Directions —
Whenever a line of the entries below holds the string "choix", copy that line and return it.
** Supplied material follows **
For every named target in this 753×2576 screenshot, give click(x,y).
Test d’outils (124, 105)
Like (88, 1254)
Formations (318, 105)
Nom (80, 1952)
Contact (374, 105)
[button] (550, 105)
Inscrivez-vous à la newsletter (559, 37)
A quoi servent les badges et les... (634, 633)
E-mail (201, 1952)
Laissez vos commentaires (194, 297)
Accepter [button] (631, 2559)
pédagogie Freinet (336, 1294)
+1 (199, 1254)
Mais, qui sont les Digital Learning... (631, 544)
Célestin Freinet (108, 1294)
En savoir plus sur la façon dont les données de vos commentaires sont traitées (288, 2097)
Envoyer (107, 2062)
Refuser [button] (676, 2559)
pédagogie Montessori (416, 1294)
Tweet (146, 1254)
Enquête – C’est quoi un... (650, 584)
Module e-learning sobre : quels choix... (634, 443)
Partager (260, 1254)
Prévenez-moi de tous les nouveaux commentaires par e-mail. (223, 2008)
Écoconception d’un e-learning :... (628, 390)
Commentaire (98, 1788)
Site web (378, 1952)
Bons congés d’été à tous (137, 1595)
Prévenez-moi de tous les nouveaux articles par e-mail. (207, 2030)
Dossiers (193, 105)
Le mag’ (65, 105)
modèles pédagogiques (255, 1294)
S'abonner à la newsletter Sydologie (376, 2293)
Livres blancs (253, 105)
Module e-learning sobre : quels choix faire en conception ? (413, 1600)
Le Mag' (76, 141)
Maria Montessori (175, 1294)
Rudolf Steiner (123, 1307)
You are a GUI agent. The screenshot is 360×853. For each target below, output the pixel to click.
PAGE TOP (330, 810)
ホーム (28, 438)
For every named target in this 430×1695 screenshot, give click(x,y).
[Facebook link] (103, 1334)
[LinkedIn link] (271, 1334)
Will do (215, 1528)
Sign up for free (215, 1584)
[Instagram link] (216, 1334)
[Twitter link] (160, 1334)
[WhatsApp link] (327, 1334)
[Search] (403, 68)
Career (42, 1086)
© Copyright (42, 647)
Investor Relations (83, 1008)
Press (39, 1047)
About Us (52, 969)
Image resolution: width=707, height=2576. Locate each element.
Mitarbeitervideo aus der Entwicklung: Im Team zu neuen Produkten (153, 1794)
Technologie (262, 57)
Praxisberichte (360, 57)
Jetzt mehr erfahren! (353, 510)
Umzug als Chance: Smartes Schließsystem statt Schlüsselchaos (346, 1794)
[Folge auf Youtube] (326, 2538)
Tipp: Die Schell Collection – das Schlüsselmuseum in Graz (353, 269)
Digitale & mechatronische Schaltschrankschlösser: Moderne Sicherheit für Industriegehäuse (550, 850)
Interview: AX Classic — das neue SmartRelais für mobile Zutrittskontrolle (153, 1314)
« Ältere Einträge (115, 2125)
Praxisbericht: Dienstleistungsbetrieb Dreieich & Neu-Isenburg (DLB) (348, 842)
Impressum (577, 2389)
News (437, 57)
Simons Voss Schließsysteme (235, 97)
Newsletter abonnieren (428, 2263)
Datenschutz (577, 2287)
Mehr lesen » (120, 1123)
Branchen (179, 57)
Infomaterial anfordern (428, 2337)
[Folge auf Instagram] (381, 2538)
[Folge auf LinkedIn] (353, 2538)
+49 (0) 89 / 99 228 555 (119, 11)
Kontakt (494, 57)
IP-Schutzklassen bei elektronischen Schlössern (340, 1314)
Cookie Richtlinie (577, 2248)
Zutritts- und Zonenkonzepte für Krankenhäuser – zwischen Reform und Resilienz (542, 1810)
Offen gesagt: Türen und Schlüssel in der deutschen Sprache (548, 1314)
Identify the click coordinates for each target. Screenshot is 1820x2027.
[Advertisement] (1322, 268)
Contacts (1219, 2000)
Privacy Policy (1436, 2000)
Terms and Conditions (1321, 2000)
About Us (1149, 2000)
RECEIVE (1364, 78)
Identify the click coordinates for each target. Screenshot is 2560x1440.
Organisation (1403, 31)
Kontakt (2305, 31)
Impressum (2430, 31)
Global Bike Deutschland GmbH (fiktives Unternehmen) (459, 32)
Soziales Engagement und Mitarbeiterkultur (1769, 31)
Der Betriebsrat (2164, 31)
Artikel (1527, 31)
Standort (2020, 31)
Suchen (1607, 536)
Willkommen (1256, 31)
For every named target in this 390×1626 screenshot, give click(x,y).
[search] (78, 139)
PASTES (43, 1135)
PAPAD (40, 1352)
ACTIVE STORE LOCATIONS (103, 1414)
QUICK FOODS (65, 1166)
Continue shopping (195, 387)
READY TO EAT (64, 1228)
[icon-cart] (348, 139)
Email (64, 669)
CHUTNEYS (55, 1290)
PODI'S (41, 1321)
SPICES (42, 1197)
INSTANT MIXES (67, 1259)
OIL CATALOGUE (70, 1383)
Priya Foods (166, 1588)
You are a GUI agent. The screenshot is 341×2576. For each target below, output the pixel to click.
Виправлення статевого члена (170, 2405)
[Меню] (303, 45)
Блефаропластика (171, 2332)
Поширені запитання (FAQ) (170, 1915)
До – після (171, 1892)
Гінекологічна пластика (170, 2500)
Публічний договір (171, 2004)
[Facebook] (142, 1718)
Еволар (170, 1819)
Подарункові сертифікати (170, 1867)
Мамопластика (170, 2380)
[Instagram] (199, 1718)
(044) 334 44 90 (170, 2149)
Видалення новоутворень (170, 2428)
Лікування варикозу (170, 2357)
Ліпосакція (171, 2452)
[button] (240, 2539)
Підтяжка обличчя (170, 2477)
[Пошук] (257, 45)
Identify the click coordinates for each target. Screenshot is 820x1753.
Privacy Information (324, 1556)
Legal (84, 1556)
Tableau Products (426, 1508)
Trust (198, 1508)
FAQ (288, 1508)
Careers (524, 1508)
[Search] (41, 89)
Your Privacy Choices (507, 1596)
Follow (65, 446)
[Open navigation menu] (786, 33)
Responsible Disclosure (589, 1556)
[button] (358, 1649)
** End of Supplied material **
Solution for this problem —
Module e-learning sobre : quels choix... (634, 443)
Module e-learning sobre : quels choix faire en conception ? (413, 1600)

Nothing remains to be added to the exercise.